Be Social Media Savvy

To stay safe on social media:

Don’t download anything from a social media site. This is a zero-trust environment, where it’s too easy to make something appear to be coming from a “known” friend. Sponsored posts (ads) appearing in your news feed can also contain malicious links.

Limit the visibility of your account. Check your privacy settings to be sure you’re only sharing with friends. Facebook periodically changes its default settings. Don’t assume that your original selections are still in place.

Don’t accept “friend” requests from strangers. These can be spammy profiles that will expose you to problems, such as the junk account viewing your personal information, posting shady links on your profile, or messaging you with questionable content.

Delay posting vacation photos. While traveling, it’s fun to share your daily activities with your friends, but this also signals to would-be thieves that your house is empty. Play it safe and wait until you return home to upload those travel photos.

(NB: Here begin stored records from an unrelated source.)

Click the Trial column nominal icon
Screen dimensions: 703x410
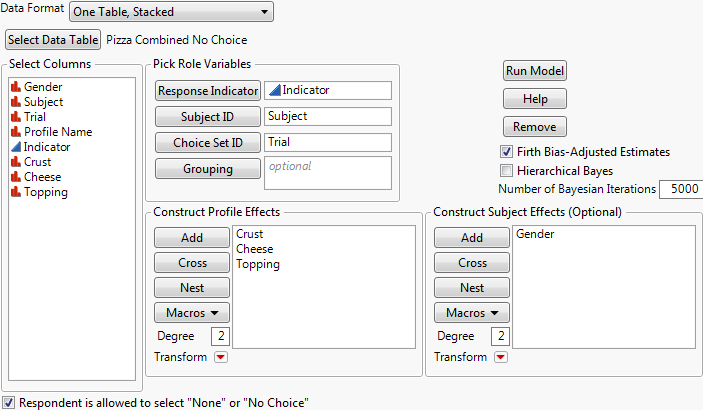point(16,117)
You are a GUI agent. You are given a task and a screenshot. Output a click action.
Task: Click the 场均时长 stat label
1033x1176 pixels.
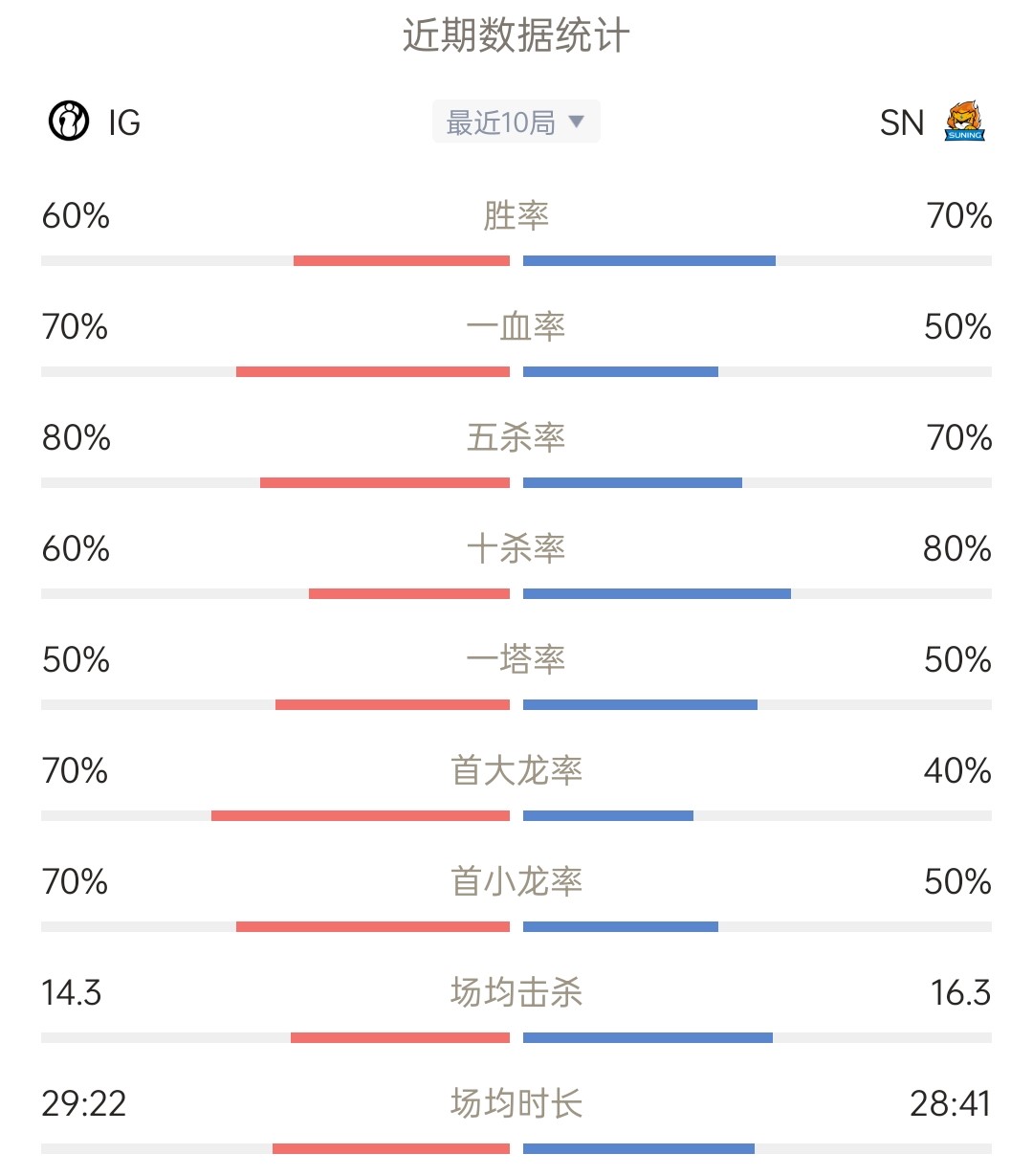tap(516, 1103)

Be careful about sharing personal information. Hackers may be able to use pets’ names, your former high school, or other personal information to correctly answer password recovery questions. In particular, don’t include your birthday and phone number in your profile.

Report any duplicate profiles. If a clone of your profile appears, report it immediately. Don’t let a scammer use your identity to dupe your friends! Likewise, if you receive a new friend request from an existing friend, don’t accept it before verifying that their profile hasn’t been cloned.

Don’t use a social media password on any other websites. Each of your passwords should be unique, but it’s especially important to maintain unique passwords for your online banking profile and other secure sites.

Avoid “signing in” to outside websites with your Facebook ID. This is a convenient way to reduce the number of profiles you need to create, but it also increases your vulnerability if any of these sites are compromised. Further, many rogue applications use a Facebook login to trick people into thinking the app is trustworthy.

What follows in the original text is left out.